BEGIN Source data

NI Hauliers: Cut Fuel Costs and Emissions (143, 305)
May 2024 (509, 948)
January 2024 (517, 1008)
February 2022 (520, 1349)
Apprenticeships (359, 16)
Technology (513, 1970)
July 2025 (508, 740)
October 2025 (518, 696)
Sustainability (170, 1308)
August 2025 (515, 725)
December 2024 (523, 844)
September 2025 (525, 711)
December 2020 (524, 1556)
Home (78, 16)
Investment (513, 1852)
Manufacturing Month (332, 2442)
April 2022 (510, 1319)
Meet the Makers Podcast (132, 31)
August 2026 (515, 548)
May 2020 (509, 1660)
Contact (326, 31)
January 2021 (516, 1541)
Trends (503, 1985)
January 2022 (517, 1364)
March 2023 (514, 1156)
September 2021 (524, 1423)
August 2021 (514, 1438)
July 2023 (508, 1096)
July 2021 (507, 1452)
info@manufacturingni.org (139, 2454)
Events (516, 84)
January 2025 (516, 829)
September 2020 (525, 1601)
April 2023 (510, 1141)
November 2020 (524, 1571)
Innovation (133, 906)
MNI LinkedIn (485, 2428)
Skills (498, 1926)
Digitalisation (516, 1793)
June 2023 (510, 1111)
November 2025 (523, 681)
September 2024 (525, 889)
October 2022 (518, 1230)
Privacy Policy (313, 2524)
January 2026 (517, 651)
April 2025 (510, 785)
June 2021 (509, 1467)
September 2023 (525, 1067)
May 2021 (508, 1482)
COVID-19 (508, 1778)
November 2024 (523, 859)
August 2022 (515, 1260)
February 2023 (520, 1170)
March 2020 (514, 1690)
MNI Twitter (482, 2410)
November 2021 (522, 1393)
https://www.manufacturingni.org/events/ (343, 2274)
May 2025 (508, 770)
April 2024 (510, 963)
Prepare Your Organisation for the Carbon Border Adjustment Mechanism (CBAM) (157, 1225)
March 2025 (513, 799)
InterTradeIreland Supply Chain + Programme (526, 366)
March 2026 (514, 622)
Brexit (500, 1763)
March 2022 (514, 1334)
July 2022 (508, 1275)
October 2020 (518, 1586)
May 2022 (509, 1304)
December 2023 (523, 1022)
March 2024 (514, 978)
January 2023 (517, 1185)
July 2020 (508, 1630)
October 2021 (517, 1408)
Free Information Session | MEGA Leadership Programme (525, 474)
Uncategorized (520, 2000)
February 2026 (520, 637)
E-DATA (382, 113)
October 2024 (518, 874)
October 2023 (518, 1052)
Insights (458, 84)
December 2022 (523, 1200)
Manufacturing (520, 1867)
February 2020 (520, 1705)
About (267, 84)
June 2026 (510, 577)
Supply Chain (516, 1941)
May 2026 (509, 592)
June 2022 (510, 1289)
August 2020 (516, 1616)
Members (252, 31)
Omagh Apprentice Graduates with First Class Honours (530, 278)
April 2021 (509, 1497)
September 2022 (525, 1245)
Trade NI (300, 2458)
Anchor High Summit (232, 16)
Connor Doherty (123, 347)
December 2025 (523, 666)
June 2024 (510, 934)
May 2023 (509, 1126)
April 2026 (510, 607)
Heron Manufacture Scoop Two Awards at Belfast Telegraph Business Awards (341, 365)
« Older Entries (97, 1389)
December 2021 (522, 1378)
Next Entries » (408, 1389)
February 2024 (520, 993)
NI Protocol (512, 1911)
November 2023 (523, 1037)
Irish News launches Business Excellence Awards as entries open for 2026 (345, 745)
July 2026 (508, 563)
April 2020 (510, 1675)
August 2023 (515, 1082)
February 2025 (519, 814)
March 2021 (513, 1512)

END Source data

**Aim of the task:** When you reach the end of the data, write every line out again verbatim.

**Output below:**
NI Hauliers: Cut Fuel Costs and Emissions (143, 305)
May 2024 (509, 948)
January 2024 (517, 1008)
February 2022 (520, 1349)
Apprenticeships (359, 16)
Technology (513, 1970)
July 2025 (508, 740)
October 2025 (518, 696)
Sustainability (170, 1308)
August 2025 (515, 725)
December 2024 (523, 844)
September 2025 (525, 711)
December 2020 (524, 1556)
Home (78, 16)
Investment (513, 1852)
Manufacturing Month (332, 2442)
April 2022 (510, 1319)
Meet the Makers Podcast (132, 31)
August 2026 (515, 548)
May 2020 (509, 1660)
Contact (326, 31)
January 2021 (516, 1541)
Trends (503, 1985)
January 2022 (517, 1364)
March 2023 (514, 1156)
September 2021 (524, 1423)
August 2021 (514, 1438)
July 2023 (508, 1096)
July 2021 (507, 1452)
info@manufacturingni.org (139, 2454)
Events (516, 84)
January 2025 (516, 829)
September 2020 (525, 1601)
April 2023 (510, 1141)
November 2020 (524, 1571)
Innovation (133, 906)
MNI LinkedIn (485, 2428)
Skills (498, 1926)
Digitalisation (516, 1793)
June 2023 (510, 1111)
November 2025 (523, 681)
September 2024 (525, 889)
October 2022 (518, 1230)
Privacy Policy (313, 2524)
January 2026 (517, 651)
April 2025 (510, 785)
June 2021 (509, 1467)
September 2023 (525, 1067)
May 2021 (508, 1482)
COVID-19 (508, 1778)
November 2024 (523, 859)
August 2022 (515, 1260)
February 2023 (520, 1170)
March 2020 (514, 1690)
MNI Twitter (482, 2410)
November 2021 (522, 1393)
https://www.manufacturingni.org/events/ (343, 2274)
May 2025 (508, 770)
April 2024 (510, 963)
Prepare Your Organisation for the Carbon Border Adjustment Mechanism (CBAM) (157, 1225)
March 2025 (513, 799)
InterTradeIreland Supply Chain + Programme (526, 366)
March 2026 (514, 622)
Brexit (500, 1763)
March 2022 (514, 1334)
July 2022 (508, 1275)
October 2020 (518, 1586)
May 2022 (509, 1304)
December 2023 (523, 1022)
March 2024 (514, 978)
January 2023 (517, 1185)
July 2020 (508, 1630)
October 2021 (517, 1408)
Free Information Session | MEGA Leadership Programme (525, 474)
Uncategorized (520, 2000)
February 2026 (520, 637)
E-DATA (382, 113)
October 2024 (518, 874)
October 2023 (518, 1052)
Insights (458, 84)
December 2022 (523, 1200)
Manufacturing (520, 1867)
February 2020 (520, 1705)
About (267, 84)
June 2026 (510, 577)
Supply Chain (516, 1941)
May 2026 (509, 592)
June 2022 (510, 1289)
August 2020 (516, 1616)
Members (252, 31)
Omagh Apprentice Graduates with First Class Honours (530, 278)
April 2021 (509, 1497)
September 2022 (525, 1245)
Trade NI (300, 2458)
Anchor High Summit (232, 16)
Connor Doherty (123, 347)
December 2025 (523, 666)
June 2024 (510, 934)
May 2023 (509, 1126)
April 2026 (510, 607)
Heron Manufacture Scoop Two Awards at Belfast Telegraph Business Awards (341, 365)
« Older Entries (97, 1389)
December 2021 (522, 1378)
Next Entries » (408, 1389)
February 2024 (520, 993)
NI Protocol (512, 1911)
November 2023 (523, 1037)
Irish News launches Business Excellence Awards as entries open for 2026 (345, 745)
July 2026 (508, 563)
April 2020 (510, 1675)
August 2023 (515, 1082)
February 2025 (519, 814)
March 2021 (513, 1512)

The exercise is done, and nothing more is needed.